Lightweight Design Center
Material characterization and -modeling for crash-adapted lightweight designs
To ensure crash properties in the construction and design of vehicles, the use of computer-aided design methods has already established itself in the early phases of product development. In order to guarantee a high quality of the results of the simulation methods used, the material models must meet the high requirements that the calculation of the structures, which are often anisotropic and subjected to high strain rates in the event of a crash, entails.
The selection of suitable material models and the experimental determination of the strain rate- and temperature dependent material parameters is part of the work of the lightweight design group at the Chair of Engineering Design at FAU. The simulation results obtained can be validated with crash tests at component level.

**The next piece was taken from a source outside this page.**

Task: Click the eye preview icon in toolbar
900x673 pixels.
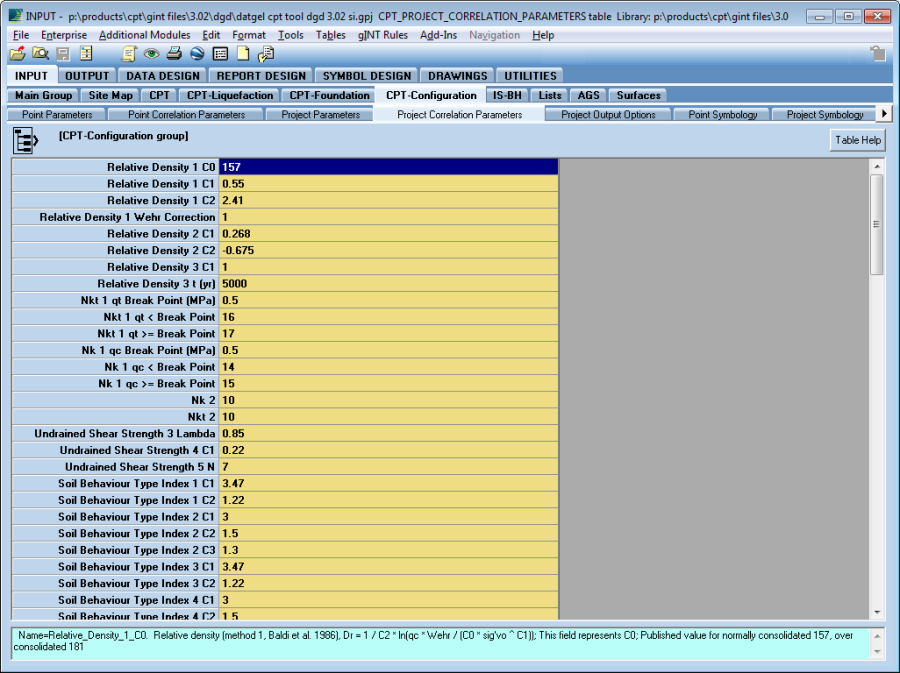Action: click(152, 54)
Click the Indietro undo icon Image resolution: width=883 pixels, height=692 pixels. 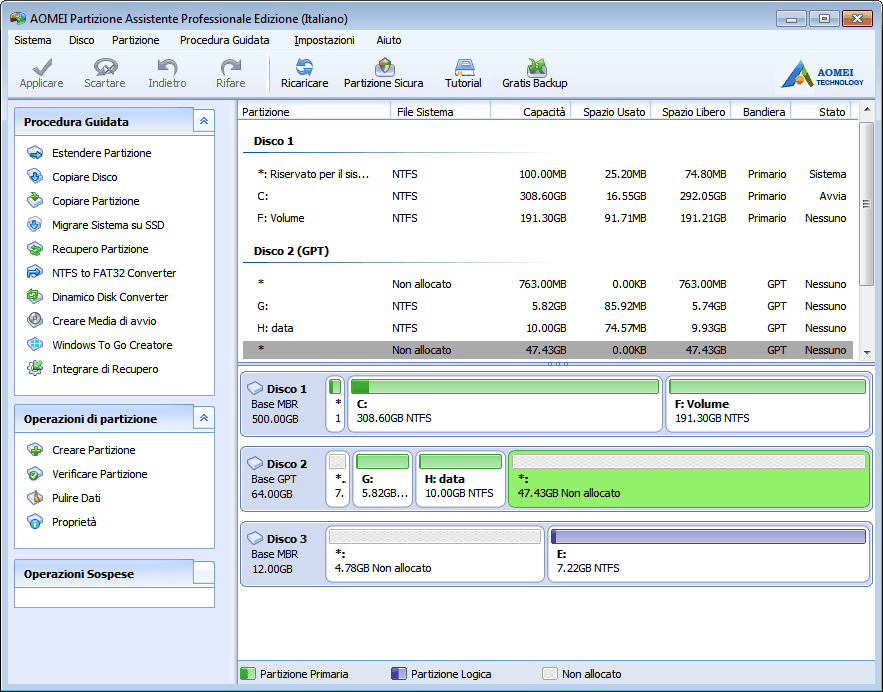click(x=167, y=73)
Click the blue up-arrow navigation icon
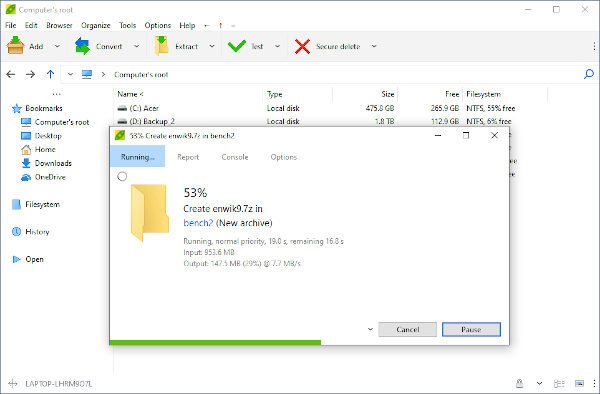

Servo-hydraulic high-speed test rig
With the Zwick HTM 5020 servohydraulic high-speed testing system, tensile and puncture tests can be carried out with up to 50 kN load and 20 m/s haul-off speed. This corresponds to achievable strain rates of up to 1000 s-1. For force evaluation of the tests lasting only a few milliseconds, the input signals are recorded and provided at high frequencies of up to 8 MHz. In combination with the GOM Aramis HHS optical evaluation technology, precise stress-strain curves can be created, which form the basis for parameter optimization of material models.
An integrated temperature chamber allows tests from -60° to 150 °C. This allows the test conditions to be adapted to subsequent use and temperature-dependent material behavior to be investigated.
Stereoscopic camera system
The Photron Fastcam stereoscopic camera system is used for the evaluation of component and sample deformation to ensure accurate, non-contact measurement value acquisition. It enables recording rates of up to 750,000 images per second and can be used on both the high-speed inspection system and the drop tower. By means of gray value correlation the occurring strain is determined locally and compared with simulation results.
A drop tower is available for component testing and validation of material models. It can be used for impactor tests at impact speeds of up to 5 m/s. The maximum transferable energy is 200 J. The fracture patterns and deformations of the test and simulation can then be compared and, if necessary, adjusted. This ensures that the material data determined from tensile tests on test specimens also provide correct results at component level.